Fifteen years’ ago the Bow Mariner sank following an explosion, with considerable loss of life. Procedural errors concerning inertion of the vessel’s tanks were blamed for the tragedy
When the 174-m Singapore-flagged chemical and oil tanker Bow Mariner caught fire, exploded and sank on 28 February 2004, some 72 km off the Virginia coast in the eastern US, 21 of the 27 crewmembers on board perished.
The fire began when residual chemical fumes from a previous cargo escaped into the cargo holds when the crew were ordered to open the cargo accesses to clean the vessel's tanks.
At the time, the vessel was transporting more than 11M litres of ethyl alcohol on a voyage from New York to Texas, after discharging methyl tert-butyl ether (MTBE) from 22 of its cargo tanks while in New York.
The fumes that escaped while the crew cleaned residual MTBE out of the vessel's empty tanks created a highly-flammable mix of gases that ultimately caused the conflagration on board.
While the US Coast Guard (USCG) did not determine an exact ignition source in its formal investigation report for the vessel's flag state of Singapore, it did highlight several contributing factors.
The report said Bow Mariner failed to "properly fully implement the company and vessel safety, quality and environmental protection management system, (SQEMS)". Inert gas was not used during the discharge of MTBE, a precaution the vessel's SQEMS required to prevent fires on board.
“The fumes that escaped while the crew cleaned residual MTBE out of the vessel's empty tanks created a highly-flammable mix of gases that ultimately caused the conflagration on board”
The International Safety Management (ISM) code requires that an SQEMS be implemented by the vessel and its managing company; however, because the vessel was built before 1986, US law did not require it to inert its tanks when discharging its MTBE cargo. The lack of inerting and the opening of the empty MTBE cargo tanks for cleaning significantly increased the likelihood of fire on board, USCG investigations found.
Ultimately, the captain's decision to open the cargo tanks was a major safety violation that defied any explanation, according to the USCG report.
In the international and US regulatory regimes in place at the time of the incident, Bow Mariner’s tanks were not required to be inerted due to its date of construction and cargo. However, the vessel owner’s SQEMS required inertion of the vessel’s tanks. According to IMO’s report on the investigation into the incident, one crew member said that in his experience aboard the vessel he had never known the IGS to be used, a statement corroborated by other former crew members.
An engineer reported that Bow Mariner’s inert gas system (IGS) had an inoperable blower for several months before the explosion, but on reviewing Bow Mariner’s records no report of the failure was found, and there was no requisition for a new motor. “These facts are further indication that Ceres (the vessel owner) and the senior officers did not consider the IGS a critical piece of safety equipment,” the IMO report notes.

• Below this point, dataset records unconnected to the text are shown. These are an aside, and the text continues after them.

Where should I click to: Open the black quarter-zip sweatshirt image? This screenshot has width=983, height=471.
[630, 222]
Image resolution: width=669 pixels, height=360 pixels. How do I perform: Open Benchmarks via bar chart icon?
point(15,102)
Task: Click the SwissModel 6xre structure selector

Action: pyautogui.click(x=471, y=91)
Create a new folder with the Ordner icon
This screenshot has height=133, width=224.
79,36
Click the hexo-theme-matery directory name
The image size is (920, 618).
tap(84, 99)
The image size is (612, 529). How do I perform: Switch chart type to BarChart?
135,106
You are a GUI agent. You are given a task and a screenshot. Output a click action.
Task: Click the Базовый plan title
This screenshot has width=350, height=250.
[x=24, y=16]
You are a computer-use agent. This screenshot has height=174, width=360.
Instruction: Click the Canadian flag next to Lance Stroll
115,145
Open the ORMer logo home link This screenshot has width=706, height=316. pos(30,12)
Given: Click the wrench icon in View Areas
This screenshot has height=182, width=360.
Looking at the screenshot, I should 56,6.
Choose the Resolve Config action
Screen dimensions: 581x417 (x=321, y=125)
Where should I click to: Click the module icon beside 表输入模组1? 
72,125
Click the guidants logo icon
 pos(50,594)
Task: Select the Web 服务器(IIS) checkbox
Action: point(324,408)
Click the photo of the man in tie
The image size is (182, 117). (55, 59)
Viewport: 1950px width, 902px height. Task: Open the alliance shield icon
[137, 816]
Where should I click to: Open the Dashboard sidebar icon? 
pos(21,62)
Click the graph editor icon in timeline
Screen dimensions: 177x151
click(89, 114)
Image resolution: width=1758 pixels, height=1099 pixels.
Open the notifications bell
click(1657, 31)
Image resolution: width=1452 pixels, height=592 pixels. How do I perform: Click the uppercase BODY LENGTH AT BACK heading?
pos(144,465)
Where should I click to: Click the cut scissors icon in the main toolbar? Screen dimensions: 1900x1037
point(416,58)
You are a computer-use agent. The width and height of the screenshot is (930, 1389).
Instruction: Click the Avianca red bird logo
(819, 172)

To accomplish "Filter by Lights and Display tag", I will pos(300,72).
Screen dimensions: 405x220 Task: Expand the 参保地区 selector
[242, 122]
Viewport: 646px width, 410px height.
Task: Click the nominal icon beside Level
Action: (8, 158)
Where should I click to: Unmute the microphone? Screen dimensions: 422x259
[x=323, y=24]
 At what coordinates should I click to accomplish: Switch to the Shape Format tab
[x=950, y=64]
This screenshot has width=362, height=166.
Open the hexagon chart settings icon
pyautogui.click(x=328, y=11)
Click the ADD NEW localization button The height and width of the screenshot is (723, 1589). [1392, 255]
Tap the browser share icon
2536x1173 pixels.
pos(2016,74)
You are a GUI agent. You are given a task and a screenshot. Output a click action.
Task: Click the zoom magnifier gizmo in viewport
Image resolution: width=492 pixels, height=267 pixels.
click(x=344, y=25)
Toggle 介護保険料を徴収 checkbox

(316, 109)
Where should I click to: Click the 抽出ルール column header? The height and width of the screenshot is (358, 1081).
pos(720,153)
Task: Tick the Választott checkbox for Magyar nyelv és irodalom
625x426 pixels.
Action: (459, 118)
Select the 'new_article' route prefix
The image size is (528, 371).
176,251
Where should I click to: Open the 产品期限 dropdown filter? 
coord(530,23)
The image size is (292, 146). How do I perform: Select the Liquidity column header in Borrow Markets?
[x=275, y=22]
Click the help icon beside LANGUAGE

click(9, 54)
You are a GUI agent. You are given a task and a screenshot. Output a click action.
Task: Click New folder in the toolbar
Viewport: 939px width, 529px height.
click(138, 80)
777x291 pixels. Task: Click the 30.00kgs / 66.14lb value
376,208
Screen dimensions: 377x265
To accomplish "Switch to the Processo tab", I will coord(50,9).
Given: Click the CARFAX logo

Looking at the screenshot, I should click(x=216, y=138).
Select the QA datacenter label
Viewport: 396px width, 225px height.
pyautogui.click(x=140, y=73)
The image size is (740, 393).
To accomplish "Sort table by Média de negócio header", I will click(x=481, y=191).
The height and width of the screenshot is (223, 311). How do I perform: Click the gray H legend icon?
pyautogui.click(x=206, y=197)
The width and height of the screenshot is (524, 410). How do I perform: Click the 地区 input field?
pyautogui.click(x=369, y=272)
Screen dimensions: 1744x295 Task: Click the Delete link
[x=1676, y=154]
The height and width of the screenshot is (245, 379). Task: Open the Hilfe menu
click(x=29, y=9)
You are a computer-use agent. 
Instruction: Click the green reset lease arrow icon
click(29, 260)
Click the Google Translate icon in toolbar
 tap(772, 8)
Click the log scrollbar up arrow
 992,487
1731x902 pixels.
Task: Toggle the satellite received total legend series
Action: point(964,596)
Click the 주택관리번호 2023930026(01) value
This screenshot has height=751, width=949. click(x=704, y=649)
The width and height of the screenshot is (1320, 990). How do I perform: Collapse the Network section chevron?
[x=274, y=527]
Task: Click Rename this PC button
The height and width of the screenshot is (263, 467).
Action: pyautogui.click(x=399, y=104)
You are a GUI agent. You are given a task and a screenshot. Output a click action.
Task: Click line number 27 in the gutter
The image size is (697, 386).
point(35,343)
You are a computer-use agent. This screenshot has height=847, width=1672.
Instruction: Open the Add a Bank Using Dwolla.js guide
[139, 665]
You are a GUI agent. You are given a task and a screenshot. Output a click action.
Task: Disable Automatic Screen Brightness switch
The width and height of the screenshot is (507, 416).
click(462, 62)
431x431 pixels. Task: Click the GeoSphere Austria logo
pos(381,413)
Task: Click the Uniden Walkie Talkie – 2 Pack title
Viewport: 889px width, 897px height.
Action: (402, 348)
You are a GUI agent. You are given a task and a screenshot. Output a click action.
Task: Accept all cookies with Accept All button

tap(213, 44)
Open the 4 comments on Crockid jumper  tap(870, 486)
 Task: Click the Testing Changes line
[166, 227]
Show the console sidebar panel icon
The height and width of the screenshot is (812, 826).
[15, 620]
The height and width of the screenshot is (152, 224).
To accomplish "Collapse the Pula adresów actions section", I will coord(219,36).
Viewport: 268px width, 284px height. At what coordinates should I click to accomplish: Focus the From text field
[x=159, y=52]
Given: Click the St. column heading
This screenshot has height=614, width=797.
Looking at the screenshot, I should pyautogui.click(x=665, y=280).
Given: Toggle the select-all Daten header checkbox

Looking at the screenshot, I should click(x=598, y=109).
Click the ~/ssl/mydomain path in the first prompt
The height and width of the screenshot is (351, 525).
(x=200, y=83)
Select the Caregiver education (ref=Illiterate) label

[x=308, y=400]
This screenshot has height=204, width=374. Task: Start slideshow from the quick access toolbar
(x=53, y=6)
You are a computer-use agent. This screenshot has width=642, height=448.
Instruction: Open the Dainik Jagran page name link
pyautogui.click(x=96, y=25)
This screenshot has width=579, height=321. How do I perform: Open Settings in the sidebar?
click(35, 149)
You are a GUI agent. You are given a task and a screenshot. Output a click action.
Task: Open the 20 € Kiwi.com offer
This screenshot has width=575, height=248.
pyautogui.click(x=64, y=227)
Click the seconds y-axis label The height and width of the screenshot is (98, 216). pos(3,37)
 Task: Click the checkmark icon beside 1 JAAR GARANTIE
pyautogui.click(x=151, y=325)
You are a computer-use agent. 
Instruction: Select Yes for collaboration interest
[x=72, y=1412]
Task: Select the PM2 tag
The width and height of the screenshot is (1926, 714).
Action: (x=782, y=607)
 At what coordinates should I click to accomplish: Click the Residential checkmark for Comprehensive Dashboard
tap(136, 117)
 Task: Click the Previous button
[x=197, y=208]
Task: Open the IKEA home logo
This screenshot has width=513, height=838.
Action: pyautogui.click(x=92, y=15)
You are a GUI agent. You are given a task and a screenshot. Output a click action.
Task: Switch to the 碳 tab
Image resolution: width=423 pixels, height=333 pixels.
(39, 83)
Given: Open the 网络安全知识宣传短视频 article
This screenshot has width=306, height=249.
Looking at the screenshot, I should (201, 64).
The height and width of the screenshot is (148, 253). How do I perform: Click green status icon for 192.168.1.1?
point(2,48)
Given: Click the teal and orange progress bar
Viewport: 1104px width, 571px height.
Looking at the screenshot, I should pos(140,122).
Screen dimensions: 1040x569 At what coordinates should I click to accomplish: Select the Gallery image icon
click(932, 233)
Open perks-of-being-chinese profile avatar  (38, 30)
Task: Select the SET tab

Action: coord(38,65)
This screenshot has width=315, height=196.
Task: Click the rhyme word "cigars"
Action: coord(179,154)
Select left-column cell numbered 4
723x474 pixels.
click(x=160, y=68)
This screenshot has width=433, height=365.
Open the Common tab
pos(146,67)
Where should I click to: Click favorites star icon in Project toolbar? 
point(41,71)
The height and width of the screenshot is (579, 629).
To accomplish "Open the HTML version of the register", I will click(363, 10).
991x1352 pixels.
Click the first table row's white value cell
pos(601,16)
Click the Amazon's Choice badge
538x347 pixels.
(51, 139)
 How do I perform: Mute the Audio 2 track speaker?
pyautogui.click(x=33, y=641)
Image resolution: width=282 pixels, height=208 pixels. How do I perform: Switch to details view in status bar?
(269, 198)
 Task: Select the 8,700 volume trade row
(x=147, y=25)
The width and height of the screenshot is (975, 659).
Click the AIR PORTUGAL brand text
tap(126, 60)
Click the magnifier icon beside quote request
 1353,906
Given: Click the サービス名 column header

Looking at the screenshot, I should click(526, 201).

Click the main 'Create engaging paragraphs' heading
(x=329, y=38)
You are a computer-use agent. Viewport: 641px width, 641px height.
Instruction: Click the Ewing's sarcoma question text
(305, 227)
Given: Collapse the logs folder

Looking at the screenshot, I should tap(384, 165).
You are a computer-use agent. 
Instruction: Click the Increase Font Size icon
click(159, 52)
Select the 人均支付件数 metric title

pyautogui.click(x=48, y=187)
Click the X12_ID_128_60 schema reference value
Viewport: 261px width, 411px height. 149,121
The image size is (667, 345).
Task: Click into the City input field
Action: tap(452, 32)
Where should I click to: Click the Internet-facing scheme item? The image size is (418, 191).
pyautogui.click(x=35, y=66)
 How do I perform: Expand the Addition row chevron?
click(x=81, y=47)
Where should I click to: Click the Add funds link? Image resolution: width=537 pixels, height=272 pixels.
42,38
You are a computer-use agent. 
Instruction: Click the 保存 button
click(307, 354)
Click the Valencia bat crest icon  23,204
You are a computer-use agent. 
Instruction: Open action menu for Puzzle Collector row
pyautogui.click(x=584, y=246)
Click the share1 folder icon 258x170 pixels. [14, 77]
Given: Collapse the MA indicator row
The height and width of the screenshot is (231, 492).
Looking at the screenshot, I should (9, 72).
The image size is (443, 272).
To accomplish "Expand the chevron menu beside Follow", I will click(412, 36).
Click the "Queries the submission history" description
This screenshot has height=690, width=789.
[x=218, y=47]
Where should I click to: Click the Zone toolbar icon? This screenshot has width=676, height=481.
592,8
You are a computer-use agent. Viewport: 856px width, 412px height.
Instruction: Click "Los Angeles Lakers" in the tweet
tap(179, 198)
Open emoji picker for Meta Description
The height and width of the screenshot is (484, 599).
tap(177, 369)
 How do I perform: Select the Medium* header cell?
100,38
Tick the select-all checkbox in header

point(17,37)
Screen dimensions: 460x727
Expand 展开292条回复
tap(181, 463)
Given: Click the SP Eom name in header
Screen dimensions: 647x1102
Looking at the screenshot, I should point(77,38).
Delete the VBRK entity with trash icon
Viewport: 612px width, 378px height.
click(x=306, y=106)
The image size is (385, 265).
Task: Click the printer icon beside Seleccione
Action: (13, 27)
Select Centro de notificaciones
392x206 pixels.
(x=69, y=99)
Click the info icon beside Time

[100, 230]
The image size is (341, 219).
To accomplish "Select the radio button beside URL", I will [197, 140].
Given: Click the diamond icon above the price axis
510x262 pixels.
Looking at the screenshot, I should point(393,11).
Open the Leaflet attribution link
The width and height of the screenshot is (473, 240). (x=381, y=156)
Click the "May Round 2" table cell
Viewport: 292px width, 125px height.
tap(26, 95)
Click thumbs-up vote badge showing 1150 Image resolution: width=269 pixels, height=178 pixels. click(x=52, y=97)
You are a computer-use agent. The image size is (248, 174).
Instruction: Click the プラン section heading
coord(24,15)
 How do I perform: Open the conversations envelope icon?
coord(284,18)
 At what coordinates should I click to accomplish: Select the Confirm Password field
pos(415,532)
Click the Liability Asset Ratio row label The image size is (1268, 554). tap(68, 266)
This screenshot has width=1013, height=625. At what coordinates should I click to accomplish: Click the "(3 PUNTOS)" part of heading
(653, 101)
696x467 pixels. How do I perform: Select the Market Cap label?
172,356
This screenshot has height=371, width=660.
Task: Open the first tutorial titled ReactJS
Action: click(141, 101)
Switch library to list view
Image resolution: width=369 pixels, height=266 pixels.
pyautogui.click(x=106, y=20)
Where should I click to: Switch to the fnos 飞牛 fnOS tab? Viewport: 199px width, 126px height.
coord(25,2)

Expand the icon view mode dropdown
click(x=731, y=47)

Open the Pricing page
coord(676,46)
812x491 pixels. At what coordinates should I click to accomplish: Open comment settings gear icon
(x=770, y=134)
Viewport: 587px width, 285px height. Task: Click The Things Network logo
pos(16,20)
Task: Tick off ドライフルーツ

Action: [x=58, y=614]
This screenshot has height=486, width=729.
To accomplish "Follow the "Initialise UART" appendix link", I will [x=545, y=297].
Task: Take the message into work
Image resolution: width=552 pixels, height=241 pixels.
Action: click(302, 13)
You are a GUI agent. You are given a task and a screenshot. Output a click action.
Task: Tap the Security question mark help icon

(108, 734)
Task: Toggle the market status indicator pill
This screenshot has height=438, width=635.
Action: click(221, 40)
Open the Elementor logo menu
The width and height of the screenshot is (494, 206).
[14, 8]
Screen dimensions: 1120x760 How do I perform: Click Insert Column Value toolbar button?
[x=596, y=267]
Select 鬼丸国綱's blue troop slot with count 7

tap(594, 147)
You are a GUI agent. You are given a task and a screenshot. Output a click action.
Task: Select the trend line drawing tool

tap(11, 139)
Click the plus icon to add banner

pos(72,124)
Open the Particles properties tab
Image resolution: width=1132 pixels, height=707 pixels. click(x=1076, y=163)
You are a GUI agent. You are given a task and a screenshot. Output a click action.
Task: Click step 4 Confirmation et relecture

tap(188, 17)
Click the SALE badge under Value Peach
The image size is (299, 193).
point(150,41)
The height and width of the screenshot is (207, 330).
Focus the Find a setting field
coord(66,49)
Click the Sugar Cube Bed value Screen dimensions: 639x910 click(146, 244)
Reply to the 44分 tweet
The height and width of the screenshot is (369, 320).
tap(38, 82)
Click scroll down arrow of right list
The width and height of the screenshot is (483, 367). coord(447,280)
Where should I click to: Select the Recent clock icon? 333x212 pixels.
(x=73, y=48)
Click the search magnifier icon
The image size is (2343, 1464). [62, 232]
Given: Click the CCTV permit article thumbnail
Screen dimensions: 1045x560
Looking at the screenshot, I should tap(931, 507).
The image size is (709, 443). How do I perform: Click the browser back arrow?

Commenting on the incident and the lessons learned from it, North P&I Club loss prevention executive David Patterson said: “The relevant procedure in the companies Safety Management System (SMS) stated that vessels fitted with an IGS operate cargo and slop tanks in inert condition at all times.
“It is likely that if the procedures were followed then the incident would not have occurred.”
He added: “Eliminating complacency and lack of awareness is an extremely difficult task for a shipping company to undertake and can be considered as the human element.”
A company may have a well-maintained vessel with excellent procedures in place due to its SMS; however, if the procedures are not followed then accidents are likely to occur.
“The company needs to achieve a strong safety culture on board the vessel, which is what the tanker industry has worked hard to achieve,” said Mr Patterson. “A strong safety culture will include good safety behaviour and safety awareness, which includes following procedures, effective risk management and reporting incidents and near misses,” he added.